Sunday, 26 December 2021

Midnight Mass - Christ at the Centre

 Preached at Midnight Mass, Croydon Minster 2021, readings Isaiah 9.2-7; Psalm 96; Titus 2.11-14; Luke 2.1-14



In the birth of Jesus Christ human history has a new trajectory.


In the birth of Jesus Christ, the inevitability of human estrangement from God is halted.


In the birth of Jesus Christ, and our new birth in baptism, we can now see ourselves, and our fellow men and women, as sons and daughters of the Most High.


Without Christ we find ourselves wrapped up in our own ego-dramas, the stories we narrate about ourselves with ‘me’ at the centre.


With Christ we are drawn into the Theo-drama, the unfolding mystery and wonder of God – with Christ at the centre - in which we have a precious place and cherished part.


If you connect in anyway with the Christmas story of the birth of Jesus Christ, you have joined the Theo-drama, a movement described by Isaiah: ‘the people who walked in darkness have seen a great light; those who lived in a land of deep darkness – on them light has shined’. (Isaiah 9.2).


In embracing our place in the wonder and mystery of Jesus Christ we are walking out of the darkness, into Christ’s marvellous light.


That’s the Gospel! Gospel means ‘good news’.


It’s the message too of our second reading, from the letter of St Paul to Titus.


Paul’s is saying that, because of Christ, it is not inevitable that we get caught up in a self-centred play of the power games and manipulations of the world, and the assumptions that there is no God, no hope, no heaven. Rather, we find ourselves looking beyond ourselves to the source of all that is good and pure and true. It’s the move from darkness to light.


We have come here tonight, in the darkness, to rejoice in the light of Christ.


‘That’s great’ some might say, ‘but look at the world two thousand years on from the birth of Jesus: will things ever change? There’s lots of darkness’


Just look at the gospel reading tonight. There are parallels with our own day:


In the diktats of Quirinius, Governor of Syria under Augustus, the Roman Emperor, we see overbearing government regulating the movements and lives of the people: tyrants abound in the world today.


In the shepherds we see underpaid labourers, working what we now call ‘zero hours’ contracts, doing anti-social hours in dangerous conditions: oppressive labour systems still exist, not least in the form of modern slavery.


In Mary and Joseph unable to find decent shelter, we see a vulnerable family excluded from the warmth, comfort and acceptance of society: in the ‘global village’ today, people are excluded from having a voice and agency and live in grinding poverty.


We find that all shocking: now as then.


But it is only shocking because of the Good News of Jesus Christ.  


It has not always been taken as read in human history that we care for the weak and sick and frail, the unborn and the young, the excluded and isolated.
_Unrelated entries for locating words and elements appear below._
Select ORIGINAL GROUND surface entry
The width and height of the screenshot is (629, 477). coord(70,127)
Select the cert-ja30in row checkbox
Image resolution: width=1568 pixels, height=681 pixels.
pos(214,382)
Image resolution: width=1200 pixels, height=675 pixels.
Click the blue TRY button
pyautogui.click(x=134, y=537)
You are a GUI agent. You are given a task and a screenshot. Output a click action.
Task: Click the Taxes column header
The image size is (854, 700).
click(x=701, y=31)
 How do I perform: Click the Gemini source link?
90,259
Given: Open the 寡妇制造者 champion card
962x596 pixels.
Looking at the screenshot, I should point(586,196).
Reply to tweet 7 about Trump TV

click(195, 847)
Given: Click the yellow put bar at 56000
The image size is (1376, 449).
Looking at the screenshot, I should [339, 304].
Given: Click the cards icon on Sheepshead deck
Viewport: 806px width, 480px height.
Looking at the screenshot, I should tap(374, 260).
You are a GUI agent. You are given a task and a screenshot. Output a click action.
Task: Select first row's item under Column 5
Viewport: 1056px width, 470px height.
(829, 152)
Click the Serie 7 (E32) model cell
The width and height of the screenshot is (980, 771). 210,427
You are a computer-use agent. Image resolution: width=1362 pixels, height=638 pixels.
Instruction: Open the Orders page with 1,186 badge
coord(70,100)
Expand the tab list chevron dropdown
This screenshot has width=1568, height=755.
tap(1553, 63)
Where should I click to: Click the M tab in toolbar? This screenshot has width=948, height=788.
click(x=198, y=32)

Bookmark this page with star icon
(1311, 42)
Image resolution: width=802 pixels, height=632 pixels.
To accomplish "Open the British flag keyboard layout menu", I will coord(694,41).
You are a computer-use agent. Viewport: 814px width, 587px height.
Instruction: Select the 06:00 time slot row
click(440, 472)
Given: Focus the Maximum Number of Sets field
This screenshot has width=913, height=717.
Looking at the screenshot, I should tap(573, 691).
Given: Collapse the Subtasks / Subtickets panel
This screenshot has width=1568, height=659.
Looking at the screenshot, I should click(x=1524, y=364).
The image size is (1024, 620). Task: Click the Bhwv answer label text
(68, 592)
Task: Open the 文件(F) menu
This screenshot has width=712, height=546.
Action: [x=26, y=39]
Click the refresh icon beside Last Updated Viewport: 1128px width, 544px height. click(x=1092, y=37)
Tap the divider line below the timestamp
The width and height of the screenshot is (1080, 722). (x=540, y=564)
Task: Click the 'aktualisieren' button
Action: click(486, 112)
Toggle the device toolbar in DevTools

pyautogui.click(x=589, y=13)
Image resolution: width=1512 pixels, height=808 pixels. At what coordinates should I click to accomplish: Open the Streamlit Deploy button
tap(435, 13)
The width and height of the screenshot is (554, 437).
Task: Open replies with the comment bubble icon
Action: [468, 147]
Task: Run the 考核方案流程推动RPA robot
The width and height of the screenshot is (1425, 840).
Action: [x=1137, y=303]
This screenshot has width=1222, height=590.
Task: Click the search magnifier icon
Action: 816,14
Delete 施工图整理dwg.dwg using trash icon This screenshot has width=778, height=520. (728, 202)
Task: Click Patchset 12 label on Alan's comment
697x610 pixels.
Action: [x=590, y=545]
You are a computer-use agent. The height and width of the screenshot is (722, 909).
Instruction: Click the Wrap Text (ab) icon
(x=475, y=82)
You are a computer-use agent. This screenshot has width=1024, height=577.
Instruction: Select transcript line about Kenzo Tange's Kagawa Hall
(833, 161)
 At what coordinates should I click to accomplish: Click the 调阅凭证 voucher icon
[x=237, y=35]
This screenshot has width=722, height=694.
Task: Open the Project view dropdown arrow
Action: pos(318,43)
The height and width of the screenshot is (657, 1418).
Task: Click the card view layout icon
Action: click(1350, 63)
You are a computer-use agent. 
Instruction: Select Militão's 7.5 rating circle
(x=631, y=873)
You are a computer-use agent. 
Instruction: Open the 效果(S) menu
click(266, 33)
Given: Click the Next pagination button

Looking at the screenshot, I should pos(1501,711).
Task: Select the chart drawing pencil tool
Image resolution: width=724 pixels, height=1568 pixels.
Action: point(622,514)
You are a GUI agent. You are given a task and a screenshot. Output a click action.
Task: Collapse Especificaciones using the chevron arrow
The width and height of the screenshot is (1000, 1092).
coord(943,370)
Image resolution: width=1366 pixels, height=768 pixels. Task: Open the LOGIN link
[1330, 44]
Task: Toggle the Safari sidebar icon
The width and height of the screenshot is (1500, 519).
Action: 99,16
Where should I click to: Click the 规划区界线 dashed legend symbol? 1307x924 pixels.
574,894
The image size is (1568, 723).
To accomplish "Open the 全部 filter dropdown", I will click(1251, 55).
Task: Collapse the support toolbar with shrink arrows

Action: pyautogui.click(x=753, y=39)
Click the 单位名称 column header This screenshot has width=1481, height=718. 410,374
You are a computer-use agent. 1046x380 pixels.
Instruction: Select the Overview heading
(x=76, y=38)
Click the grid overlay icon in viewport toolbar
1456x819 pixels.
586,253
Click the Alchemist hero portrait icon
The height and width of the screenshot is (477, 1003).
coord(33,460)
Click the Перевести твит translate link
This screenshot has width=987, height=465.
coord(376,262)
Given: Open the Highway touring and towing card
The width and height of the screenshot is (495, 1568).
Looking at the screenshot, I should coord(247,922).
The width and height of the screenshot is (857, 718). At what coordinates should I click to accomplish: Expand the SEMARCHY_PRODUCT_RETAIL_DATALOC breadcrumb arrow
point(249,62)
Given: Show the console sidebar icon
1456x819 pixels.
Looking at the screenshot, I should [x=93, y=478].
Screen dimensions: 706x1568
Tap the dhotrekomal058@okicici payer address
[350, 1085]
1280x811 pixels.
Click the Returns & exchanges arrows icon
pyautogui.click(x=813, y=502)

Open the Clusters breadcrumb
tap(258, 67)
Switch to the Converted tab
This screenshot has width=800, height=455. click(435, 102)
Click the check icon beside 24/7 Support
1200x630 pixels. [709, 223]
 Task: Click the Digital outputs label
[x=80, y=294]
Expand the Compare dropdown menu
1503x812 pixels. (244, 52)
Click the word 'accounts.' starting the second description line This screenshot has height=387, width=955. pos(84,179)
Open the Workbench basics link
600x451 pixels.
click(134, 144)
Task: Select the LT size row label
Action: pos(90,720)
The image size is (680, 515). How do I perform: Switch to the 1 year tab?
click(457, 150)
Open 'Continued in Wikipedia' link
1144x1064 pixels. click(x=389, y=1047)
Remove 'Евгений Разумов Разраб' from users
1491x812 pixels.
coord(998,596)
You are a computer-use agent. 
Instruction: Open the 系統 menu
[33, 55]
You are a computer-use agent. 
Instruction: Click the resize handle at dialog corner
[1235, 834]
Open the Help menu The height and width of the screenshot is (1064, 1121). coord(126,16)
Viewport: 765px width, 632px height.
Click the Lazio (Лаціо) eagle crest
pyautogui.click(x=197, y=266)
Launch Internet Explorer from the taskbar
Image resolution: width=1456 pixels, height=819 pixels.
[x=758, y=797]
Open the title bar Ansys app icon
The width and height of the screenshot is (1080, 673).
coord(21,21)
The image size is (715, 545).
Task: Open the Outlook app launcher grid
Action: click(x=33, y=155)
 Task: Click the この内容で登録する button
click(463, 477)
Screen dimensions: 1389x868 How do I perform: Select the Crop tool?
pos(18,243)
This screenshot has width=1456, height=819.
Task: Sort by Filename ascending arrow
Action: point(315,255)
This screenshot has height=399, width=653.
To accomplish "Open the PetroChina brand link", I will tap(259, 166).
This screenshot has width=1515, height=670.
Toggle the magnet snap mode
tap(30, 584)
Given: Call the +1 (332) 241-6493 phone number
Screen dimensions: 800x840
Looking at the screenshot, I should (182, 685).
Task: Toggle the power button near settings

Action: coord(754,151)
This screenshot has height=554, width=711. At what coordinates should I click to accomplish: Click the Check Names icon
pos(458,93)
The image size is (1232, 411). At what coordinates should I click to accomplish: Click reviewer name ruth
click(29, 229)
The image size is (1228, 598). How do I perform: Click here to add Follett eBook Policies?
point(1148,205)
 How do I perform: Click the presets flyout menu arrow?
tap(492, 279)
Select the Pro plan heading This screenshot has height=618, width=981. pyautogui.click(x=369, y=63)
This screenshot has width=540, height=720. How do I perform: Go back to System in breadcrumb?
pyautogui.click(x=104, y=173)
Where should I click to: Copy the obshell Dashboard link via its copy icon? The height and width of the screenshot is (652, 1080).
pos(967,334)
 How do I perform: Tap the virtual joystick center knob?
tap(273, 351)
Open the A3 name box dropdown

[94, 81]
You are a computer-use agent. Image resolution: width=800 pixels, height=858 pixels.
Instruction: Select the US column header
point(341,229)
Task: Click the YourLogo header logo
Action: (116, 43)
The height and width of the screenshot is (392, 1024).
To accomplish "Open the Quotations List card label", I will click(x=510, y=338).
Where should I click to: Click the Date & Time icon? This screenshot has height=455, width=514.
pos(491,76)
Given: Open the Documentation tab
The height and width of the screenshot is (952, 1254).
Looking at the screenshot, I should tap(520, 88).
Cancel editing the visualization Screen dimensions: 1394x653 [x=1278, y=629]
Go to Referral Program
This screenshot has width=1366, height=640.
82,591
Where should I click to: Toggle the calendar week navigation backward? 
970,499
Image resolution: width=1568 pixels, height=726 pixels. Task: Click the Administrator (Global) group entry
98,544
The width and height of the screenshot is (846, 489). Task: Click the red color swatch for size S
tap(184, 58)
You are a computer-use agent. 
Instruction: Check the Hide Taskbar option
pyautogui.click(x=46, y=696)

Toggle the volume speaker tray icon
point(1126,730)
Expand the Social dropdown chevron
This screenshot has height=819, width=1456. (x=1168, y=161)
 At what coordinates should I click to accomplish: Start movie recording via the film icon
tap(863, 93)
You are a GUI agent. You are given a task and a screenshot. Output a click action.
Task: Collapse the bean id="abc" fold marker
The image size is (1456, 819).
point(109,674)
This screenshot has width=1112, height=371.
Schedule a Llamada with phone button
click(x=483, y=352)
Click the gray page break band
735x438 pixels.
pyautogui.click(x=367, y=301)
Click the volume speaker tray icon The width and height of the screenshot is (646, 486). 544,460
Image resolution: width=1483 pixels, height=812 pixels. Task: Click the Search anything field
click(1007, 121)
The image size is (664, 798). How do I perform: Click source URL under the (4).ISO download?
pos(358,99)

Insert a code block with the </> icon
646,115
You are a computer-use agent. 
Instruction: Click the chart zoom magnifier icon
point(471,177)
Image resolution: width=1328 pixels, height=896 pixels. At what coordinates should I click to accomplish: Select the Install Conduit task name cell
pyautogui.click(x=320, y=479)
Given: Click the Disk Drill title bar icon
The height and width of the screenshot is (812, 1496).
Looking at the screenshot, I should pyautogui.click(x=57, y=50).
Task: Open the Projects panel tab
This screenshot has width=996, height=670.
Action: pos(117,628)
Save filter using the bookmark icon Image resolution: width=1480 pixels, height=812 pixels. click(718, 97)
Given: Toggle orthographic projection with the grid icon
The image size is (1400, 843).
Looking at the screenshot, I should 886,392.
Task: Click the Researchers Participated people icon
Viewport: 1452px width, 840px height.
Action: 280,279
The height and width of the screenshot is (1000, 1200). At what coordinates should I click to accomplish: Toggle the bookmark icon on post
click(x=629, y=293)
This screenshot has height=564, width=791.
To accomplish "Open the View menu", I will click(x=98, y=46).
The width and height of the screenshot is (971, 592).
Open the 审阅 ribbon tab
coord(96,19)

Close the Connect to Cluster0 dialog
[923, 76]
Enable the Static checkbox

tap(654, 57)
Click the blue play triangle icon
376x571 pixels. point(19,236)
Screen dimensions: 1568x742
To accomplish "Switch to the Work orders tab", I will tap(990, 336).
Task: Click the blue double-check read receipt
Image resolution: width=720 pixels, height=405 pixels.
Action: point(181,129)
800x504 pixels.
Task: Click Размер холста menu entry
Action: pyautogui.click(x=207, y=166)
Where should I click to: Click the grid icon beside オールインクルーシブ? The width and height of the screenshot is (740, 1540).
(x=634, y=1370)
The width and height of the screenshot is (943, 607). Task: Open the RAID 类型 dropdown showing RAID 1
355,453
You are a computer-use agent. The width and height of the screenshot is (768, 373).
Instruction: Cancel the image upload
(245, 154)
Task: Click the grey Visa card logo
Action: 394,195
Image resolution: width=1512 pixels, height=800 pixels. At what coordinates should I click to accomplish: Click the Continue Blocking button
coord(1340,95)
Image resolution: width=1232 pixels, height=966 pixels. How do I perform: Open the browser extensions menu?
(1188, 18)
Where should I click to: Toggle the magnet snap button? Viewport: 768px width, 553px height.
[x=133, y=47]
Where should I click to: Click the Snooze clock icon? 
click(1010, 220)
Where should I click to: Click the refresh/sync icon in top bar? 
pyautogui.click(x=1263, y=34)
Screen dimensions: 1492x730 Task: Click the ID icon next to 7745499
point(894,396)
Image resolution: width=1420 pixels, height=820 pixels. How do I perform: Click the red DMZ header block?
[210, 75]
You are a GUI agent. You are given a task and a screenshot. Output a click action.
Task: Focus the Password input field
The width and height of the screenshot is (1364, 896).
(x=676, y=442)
In past times, and in some dark places today, all those groups of people are tossed aside as inconvenient and getting in the way of the ego-dramas of the privileged.


When you worship God and see God in Jesus Christ - the very presence of God, the Word Made Flesh, as a tiny vulnerable infant, worshipped by shepherds in a cattle shed - then you get an insight into how the world cannot be the same anymore for creation is renewed.


The birth of Jesus, as our gospel reading showed, connects the whole renewed creation: angels representing heaven and what is beyond us; shepherds, representing the poor and the exploited; the animals, representing all God’s creatures; the coming of the Magi, representing those outside God’s first-chosen people - all now gather around the Prince of Peace.


Before Christ, ‘peace’ had come to mean something like the imperialist imposed truce of the ‘Pax Romana’ of Caesar Augustus, rather than the shalom of God, that deep well-being of life in God. After Christ we are drawn into the peace of God which passes all understanding.


At Christmas we can’t go about our lives in the same old way. We walk now in the light.


Mary, the Mother of our Lord and God, pondered all these things in her heart.


Tonight, this Christmas, may we ponder just who this child is. May we all continue to walk in the light and rejoice that we now share the divinity of Christ and he humbled himself to share our humanity. For when we ponder Christ, life and the world can never be the same again.